● The tasks:
A: Using the essay on writing a book, explain why the author ended up publishing one even though it was never a lifelong goal.
B: Based on the essay about writing a book and solitude, decide whether each statement agrees with the text: (i) the author began writing in 2015; (ii) becoming an author was a lifelong goal for the author; (iii) the author lives in a rural area. Answer yes or no for each and quote the deciding words.
C: Carry on the essay about writing a book and solitude, picking up right after its final sentence.

● Text provided:
In July 2017 I achieved something I never thought I would do. I published a book. I’m 46. For me, it wasn’t a lifelong goal. I haven’t harboured aspirations to be an author since I was 12 years old. It literally happened because I believed I had some good ideas for a story, could write pretty well, and probably most importantly, live my life with a pretty solid armour of perseverance.
Writing a book, like all journeys, involves the stuff you know is going to happen, and the stuff you either know about but are not prepared for, or don’t know about at all. You know it’s going to involve time on your own, putting words to paper, typing it up, revising, editing, making it sound amazing.
What was hard to contemplate from the outset was the magnitude of solitude involved. And how solitude changes you.
When I started writing in 2015, solitude was not something that featured significantly in my life. I live in an urban environment and have access to technology and social media. Like everyone else, I can choose to be connected 24/7, every minute, every second, of every day if I want. This connectedness, so we are lead to believe, is the ultimate ‘cure’ for the loneliness often associated with solitude.

● Data section:
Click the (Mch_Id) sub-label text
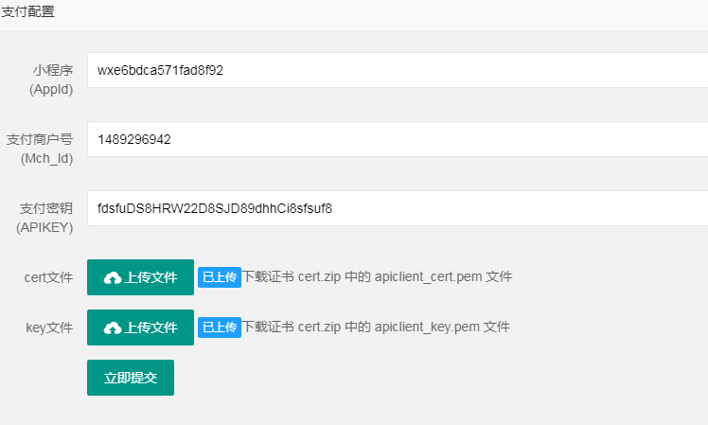The height and width of the screenshot is (425, 708). pos(47,158)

● Responses by task:
A: The author believed they had some good ideas for a story and could write fairly well. Most importantly, they live their life with a solid armor of perseverance.

B:
(i) Yes: "When I started writing in 2015"
(ii) No: "For me, it wasn’t a lifelong goal."
(iii) No: "I live in an urban environment"

C:
Anyone who has ever tried to spend significant periods alone knows how hard it is. It was something I had to work at. I was fidgety, restless, craved distraction. I was stuck with my own mind and it was an incredibly uncomfortable experience. Thoughts came into my head and possessed me. Thoughts like who-the-hell-do-you-think-you-are-writing-a-book and not-so-gentle reminders that I was nowhere near as good as all the authors I love and admire. I came to the rather sobering reality that being a writer means sitting with your own mind for long periods of time. It was not something I was warned about, but you REALLY get to know yourself when writing a book.
The ability to be alone is an essential condition to write a book. That’s pretty obvious, no surprises there. The same could be said of any undertaking that requires concentration and focus from crocheting a blanket, to tinkering on an old car, or painting a picture, or reading a book. What I’ve come to learn is that the ability to be alone is also an essential condition to love. That’s right, people, love. It’s only through time on your own you truly discover who you are, and it’s only once you truly know who you are that you can give love unconditionally to another. When you build solitude and stillness into your life, you notice things that may have otherwise gone unnoticed. All that matters is the activity you’re immersed in and giving your whole being to it. It really doesn’t matter what it is, all that matters is giving it your full attention. And such is the requirement of love.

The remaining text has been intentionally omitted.